Data extracted from a collection:
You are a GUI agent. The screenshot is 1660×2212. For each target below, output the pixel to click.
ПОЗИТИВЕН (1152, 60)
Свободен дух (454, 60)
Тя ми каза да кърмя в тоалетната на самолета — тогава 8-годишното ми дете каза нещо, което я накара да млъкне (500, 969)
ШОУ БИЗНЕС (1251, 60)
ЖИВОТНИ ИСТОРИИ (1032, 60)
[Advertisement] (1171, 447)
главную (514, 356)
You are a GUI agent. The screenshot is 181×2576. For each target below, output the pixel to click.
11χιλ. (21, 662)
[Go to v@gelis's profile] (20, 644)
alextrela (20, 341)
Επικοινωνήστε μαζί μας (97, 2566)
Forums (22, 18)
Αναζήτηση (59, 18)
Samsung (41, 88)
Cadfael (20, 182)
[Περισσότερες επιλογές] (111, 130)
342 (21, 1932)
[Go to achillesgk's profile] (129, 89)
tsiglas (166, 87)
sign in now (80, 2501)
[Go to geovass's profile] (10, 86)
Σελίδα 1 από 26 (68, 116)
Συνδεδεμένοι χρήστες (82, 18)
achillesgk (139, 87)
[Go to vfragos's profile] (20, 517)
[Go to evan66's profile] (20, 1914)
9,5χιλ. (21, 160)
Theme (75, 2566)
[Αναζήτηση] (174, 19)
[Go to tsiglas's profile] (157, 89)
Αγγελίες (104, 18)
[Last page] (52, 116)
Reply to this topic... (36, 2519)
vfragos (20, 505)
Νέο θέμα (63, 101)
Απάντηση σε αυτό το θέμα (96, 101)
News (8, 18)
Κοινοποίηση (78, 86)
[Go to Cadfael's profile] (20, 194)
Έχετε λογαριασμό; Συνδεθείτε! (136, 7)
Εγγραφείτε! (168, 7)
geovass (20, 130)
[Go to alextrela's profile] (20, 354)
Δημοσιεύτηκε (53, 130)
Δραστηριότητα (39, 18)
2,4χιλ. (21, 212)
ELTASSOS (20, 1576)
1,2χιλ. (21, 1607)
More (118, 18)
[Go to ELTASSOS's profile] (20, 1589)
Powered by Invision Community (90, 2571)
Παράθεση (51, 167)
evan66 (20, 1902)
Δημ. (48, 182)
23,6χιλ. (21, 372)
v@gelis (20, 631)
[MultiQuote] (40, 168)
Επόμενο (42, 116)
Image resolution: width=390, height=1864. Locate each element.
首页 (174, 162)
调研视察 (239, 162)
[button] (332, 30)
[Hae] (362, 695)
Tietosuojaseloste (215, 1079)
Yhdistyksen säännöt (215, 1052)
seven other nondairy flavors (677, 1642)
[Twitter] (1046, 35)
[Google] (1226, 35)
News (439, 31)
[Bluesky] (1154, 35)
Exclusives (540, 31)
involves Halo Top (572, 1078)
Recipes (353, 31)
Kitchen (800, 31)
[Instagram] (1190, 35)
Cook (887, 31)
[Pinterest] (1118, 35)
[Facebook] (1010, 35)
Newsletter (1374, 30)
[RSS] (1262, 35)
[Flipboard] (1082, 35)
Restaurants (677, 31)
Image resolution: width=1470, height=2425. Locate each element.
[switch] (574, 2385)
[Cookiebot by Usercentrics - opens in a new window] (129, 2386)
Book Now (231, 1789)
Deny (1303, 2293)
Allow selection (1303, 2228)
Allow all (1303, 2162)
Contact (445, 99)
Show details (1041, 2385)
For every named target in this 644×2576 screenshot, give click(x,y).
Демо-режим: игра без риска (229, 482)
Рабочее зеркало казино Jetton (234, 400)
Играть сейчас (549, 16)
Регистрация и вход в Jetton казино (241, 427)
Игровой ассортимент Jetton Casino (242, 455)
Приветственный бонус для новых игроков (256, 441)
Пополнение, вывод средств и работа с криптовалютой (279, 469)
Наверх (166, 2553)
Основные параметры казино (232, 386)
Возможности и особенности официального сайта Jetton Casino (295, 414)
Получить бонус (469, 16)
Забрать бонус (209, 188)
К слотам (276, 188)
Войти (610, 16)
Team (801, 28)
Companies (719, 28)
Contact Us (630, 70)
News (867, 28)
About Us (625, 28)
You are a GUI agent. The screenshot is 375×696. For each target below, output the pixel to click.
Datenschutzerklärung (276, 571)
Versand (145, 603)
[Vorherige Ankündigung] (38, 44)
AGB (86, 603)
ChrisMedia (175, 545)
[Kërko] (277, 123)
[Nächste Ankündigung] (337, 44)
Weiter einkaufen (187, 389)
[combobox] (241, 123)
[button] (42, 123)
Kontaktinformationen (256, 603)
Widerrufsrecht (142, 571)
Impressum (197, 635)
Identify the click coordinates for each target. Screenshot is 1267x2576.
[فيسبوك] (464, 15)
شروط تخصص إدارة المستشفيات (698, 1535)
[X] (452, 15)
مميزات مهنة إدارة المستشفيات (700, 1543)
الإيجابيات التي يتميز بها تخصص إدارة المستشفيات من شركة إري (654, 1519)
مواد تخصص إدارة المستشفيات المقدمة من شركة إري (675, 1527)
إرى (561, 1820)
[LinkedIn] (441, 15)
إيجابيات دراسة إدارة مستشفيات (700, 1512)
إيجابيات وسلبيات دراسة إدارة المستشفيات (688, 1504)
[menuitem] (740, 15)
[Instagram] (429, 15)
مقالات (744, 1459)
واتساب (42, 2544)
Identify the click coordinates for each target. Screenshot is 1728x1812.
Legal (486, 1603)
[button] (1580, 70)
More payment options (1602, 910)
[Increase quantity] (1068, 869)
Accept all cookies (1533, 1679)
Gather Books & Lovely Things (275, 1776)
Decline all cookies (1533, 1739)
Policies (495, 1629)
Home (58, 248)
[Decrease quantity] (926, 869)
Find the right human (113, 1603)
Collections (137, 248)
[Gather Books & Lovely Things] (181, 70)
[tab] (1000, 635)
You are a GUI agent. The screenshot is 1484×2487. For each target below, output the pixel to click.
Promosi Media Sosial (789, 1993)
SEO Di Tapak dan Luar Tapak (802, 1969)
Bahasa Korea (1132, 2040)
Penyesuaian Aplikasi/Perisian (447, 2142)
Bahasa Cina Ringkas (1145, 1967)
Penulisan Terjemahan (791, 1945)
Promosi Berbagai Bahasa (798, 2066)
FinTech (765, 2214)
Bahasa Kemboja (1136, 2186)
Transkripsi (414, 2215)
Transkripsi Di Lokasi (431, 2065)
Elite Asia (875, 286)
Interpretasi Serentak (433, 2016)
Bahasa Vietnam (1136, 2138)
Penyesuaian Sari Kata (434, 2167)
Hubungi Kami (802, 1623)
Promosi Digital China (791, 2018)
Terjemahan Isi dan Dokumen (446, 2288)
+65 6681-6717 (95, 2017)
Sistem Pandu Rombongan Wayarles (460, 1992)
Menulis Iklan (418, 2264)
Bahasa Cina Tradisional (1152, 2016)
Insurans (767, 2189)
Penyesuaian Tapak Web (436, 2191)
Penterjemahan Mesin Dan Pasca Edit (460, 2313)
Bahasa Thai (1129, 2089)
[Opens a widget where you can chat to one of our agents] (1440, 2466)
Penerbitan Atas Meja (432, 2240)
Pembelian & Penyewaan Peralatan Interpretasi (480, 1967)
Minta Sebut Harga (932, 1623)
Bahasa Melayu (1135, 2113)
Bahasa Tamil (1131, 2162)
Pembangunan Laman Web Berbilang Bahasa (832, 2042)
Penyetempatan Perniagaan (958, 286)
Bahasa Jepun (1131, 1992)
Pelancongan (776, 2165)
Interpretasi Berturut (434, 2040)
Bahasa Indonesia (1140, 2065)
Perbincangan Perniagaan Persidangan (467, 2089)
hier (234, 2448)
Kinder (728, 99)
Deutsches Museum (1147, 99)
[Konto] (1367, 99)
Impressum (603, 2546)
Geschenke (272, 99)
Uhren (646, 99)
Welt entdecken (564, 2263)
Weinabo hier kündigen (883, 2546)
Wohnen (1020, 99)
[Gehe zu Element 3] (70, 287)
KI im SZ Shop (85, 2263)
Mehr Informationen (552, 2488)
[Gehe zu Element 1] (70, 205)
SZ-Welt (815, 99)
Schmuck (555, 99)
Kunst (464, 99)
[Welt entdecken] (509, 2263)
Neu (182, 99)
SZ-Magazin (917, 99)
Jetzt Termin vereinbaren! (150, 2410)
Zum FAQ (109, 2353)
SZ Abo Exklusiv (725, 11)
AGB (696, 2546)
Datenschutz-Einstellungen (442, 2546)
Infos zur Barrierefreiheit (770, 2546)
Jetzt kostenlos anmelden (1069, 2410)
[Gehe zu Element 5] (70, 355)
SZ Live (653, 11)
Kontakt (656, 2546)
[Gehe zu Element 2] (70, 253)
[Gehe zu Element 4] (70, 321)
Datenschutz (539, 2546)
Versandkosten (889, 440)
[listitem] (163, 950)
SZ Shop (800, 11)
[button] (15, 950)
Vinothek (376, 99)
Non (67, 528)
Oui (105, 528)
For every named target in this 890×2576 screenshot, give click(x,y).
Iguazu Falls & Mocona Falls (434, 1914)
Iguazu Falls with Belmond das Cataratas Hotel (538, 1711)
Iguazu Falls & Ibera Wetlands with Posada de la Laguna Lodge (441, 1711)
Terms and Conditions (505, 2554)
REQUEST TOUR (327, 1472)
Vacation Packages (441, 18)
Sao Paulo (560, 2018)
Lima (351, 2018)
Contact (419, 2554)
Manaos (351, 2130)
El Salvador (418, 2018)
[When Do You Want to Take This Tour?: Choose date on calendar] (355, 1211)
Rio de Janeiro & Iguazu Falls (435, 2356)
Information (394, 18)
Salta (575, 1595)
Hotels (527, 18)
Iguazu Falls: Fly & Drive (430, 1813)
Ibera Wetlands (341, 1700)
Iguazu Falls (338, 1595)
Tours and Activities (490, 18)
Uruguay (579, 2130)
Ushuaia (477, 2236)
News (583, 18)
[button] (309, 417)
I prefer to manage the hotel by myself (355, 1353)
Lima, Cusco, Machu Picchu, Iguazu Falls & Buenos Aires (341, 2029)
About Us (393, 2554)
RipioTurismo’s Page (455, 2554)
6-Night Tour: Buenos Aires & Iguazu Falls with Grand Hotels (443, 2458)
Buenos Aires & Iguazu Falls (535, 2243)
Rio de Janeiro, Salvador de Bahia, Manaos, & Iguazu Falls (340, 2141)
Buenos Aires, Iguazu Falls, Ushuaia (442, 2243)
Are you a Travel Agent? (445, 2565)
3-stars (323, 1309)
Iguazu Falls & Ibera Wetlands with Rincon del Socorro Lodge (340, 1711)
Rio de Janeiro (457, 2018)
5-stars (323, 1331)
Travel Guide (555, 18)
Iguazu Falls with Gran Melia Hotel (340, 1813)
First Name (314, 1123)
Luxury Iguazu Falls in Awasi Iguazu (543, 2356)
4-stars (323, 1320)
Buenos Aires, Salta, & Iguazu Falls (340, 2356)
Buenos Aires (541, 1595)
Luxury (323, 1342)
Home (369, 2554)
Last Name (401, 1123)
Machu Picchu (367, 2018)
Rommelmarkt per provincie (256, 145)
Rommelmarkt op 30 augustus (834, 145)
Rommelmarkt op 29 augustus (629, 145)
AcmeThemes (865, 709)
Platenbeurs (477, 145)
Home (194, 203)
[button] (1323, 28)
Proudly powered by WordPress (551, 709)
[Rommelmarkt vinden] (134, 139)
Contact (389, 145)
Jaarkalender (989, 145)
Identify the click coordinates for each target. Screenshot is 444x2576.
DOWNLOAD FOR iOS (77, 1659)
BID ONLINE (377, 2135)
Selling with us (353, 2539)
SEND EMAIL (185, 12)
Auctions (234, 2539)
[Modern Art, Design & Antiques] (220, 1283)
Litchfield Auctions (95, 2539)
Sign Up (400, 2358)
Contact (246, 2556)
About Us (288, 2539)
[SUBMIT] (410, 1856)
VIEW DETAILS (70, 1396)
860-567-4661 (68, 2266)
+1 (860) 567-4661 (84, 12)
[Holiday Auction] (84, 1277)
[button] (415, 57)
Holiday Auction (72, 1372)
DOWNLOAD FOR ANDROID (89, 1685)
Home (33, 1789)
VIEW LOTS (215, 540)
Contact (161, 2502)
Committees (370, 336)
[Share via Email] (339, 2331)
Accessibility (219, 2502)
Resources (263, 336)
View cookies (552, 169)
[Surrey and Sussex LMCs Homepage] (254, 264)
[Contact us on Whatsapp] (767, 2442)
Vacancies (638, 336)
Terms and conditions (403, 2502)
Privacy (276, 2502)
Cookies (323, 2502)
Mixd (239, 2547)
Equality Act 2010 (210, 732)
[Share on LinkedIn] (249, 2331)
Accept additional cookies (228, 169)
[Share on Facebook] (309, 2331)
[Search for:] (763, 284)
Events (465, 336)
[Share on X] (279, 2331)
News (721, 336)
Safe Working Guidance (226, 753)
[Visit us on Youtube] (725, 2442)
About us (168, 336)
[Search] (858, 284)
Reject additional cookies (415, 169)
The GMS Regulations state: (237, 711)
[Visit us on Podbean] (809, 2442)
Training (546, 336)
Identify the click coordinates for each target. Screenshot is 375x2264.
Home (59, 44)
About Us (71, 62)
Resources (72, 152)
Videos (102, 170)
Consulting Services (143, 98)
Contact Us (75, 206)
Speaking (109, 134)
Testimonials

§ **WHAT IS REQUIRED**:
Retype only the lines above between the line with "Welt entdecken (564, 2263)" and the line with "Vinothek (376, 99)", counting those two lines as well, and keep every character as it is.

§ **TASK ANSWER**:
Welt entdecken (564, 2263)
Weinabo hier kündigen (883, 2546)
Wohnen (1020, 99)
[Gehe zu Element 3] (70, 287)
KI im SZ Shop (85, 2263)
Mehr Informationen (552, 2488)
[Gehe zu Element 1] (70, 205)
SZ-Welt (815, 99)
Schmuck (555, 99)
Kunst (464, 99)
[Welt entdecken] (509, 2263)
Neu (182, 99)
SZ-Magazin (917, 99)
Jetzt Termin vereinbaren! (150, 2410)
Zum FAQ (109, 2353)
SZ Abo Exklusiv (725, 11)
AGB (696, 2546)
Datenschutz-Einstellungen (442, 2546)
Infos zur Barrierefreiheit (770, 2546)
Jetzt kostenlos anmelden (1069, 2410)
[Gehe zu Element 5] (70, 355)
SZ Live (653, 11)
Kontakt (656, 2546)
[Gehe zu Element 2] (70, 253)
[Gehe zu Element 4] (70, 321)
Datenschutz (539, 2546)
Versandkosten (889, 440)
[listitem] (163, 950)
SZ Shop (800, 11)
[button] (15, 950)
Vinothek (376, 99)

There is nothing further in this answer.